**BRIEF:**
Output every record again so that it matches the original word for word.

Collected data
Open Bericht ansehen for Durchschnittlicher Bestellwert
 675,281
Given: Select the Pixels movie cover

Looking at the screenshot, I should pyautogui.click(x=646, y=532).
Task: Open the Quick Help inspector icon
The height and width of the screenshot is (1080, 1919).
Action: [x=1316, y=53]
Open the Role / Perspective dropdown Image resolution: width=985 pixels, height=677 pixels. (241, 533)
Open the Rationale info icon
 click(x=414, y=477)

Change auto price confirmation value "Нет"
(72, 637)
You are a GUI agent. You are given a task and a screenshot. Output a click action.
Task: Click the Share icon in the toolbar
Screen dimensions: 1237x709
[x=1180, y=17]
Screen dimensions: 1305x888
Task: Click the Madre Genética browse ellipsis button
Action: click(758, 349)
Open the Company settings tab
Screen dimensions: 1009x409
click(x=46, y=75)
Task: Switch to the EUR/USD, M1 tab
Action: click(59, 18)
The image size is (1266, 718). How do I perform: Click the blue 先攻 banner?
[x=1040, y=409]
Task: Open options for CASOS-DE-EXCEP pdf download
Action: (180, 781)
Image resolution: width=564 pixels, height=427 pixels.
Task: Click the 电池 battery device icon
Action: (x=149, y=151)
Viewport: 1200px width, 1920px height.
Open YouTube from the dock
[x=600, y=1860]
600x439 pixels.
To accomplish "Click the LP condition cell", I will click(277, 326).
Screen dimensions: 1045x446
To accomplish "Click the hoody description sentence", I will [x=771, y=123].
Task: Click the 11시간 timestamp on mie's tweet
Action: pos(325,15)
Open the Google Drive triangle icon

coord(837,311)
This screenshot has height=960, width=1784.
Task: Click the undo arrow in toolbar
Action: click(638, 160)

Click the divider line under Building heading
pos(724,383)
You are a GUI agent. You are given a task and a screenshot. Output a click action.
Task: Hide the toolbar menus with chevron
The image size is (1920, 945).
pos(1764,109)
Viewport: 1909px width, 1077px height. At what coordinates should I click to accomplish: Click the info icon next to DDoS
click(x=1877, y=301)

**FINISHED TASK:**
Open Bericht ansehen for Durchschnittlicher Bestellwert
 675,281
Given: Select the Pixels movie cover

Looking at the screenshot, I should pyautogui.click(x=646, y=532).
Task: Open the Quick Help inspector icon
The height and width of the screenshot is (1080, 1919).
Action: [x=1316, y=53]
Open the Role / Perspective dropdown Image resolution: width=985 pixels, height=677 pixels. (241, 533)
Open the Rationale info icon
 click(x=414, y=477)

Change auto price confirmation value "Нет"
(72, 637)
You are a GUI agent. You are given a task and a screenshot. Output a click action.
Task: Click the Share icon in the toolbar
Screen dimensions: 1237x709
[x=1180, y=17]
Screen dimensions: 1305x888
Task: Click the Madre Genética browse ellipsis button
Action: click(758, 349)
Open the Company settings tab
Screen dimensions: 1009x409
click(x=46, y=75)
Task: Switch to the EUR/USD, M1 tab
Action: click(59, 18)
The image size is (1266, 718). How do I perform: Click the blue 先攻 banner?
[x=1040, y=409]
Task: Open options for CASOS-DE-EXCEP pdf download
Action: (180, 781)
Image resolution: width=564 pixels, height=427 pixels.
Task: Click the 电池 battery device icon
Action: (x=149, y=151)
Viewport: 1200px width, 1920px height.
Open YouTube from the dock
[x=600, y=1860]
600x439 pixels.
To accomplish "Click the LP condition cell", I will click(277, 326).
Screen dimensions: 1045x446
To accomplish "Click the hoody description sentence", I will [x=771, y=123].
Task: Click the 11시간 timestamp on mie's tweet
Action: pos(325,15)
Open the Google Drive triangle icon

coord(837,311)
This screenshot has height=960, width=1784.
Task: Click the undo arrow in toolbar
Action: click(638, 160)

Click the divider line under Building heading
pos(724,383)
You are a GUI agent. You are given a task and a screenshot. Output a click action.
Task: Hide the toolbar menus with chevron
The image size is (1920, 945).
pos(1764,109)
Viewport: 1909px width, 1077px height. At what coordinates should I click to accomplish: Click the info icon next to DDoS
click(x=1877, y=301)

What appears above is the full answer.